The clay is put into the potter’s hands, and then lies passive there, submitting itself to all the turnings and overturnings of the potter’s hands upon it. There is really nothing else to be said about the clay’s part. But what must the potter do?
The potter takes the clay and begins to mold and fashion it according to his own will. He kneads and works it; he tears it apart and presses it together again; he wets it and then suffers it to dry. Sometimes he works at it for hours together; sometimes he lays it aside for days, and does not touch it. And then, when by all these processes he has made it perfectly pliable in his hands, he proceeds to make it up into the vessel he proposed. He turns it on the heel, planes it and smooths it, and dries it in the sun, bakes it in the oven, and finally turns it out of his workshop, a vessel to his honor and fit for his use.
The clay is not expected to do the potter’s work, but only to yield itself up to his working.
What can be said about man’s part in this great work but that he must continually surrender himself and continually trust?
The lump of clay could never grow into a beautiful vessel if it stayed in the clay pit. But when it is put into the hands of a skillful potter it grows rapidly, under his fashioning, into the vessel he intends it to be. And in the same way the soul, abandon to the working of the Heavenly Potter, is made into a vessel onto honor, sanctified for the Master’s use.
Having taken the step of faith by which you have put yourself wholly and absolutely into His hands, you must now expect Him to begin to work. His way of accomplishing that which you have entrusted to Him may be different from your way; but He knows, and you must be satisfied.
Maturity can not be reached in a moment, but is the result of the work of God’s Holy Spirit. We cannot hope to reach this maturity in any way other than by yielding ourselves up, utterly and willingly, to His mighty working.
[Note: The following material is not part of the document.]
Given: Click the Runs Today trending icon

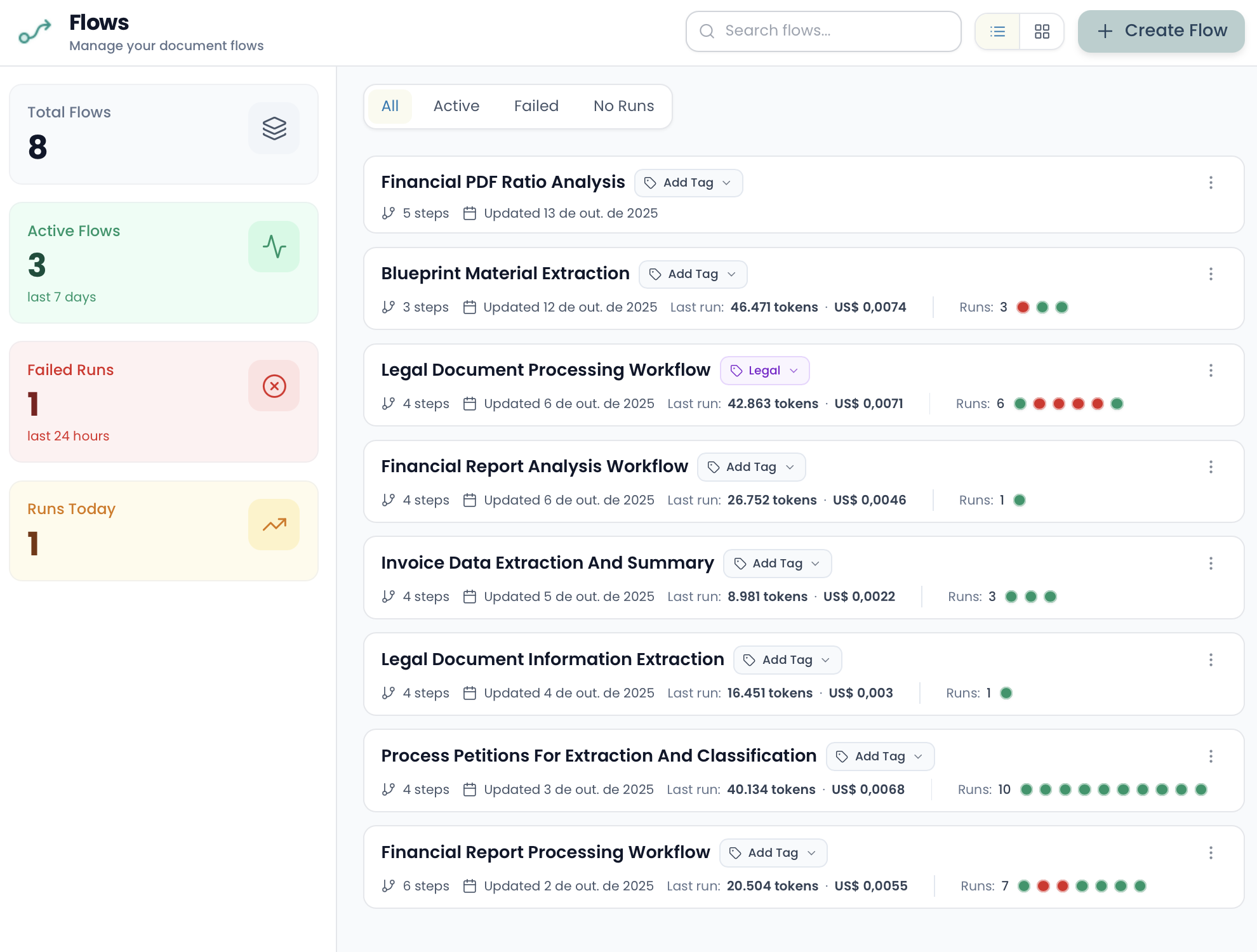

The lump of clay, from the moment it comes under the transforming hand of the potter is, during each day and hour of the process, just what the potter wants it to be at that hour. Or on that day, and therefore pleases him; but it is very far from being matured into the vessel he intends in the future to make it.
The apple in June is a perfect apple for June but it is very different from the apple in October, which is a perfected apple.
By an act of faith we put ourselves in the hands of the Lord, for Him to work in us all the great pleasure of His will, and then, by a continuous exercise of faith, keep ourselves there. This is our part in the matter. And when we do it, and while we do it, we are, in the Scripture sense, truly pleasing God, although it may require years of training and discipline to mature us into a vessel that shall be in all respects to His honor, and fitted to every good work.
Our part is the trusting; it is His to accomplish the results. Trust is the beginning and the continuing foundation; but when we trust, the Lord works.
Just as the potter, however skillful, cannot make a beautiful vessel out of a lump of clay that is never put into his hands, so neither can God make out of me a vessel into His honor unless I put myself into His hands.
(Excerpts abridged from Hannah Whitaker Smith’s book, The Christian’s Secret of a Happy Life) Written in 1875.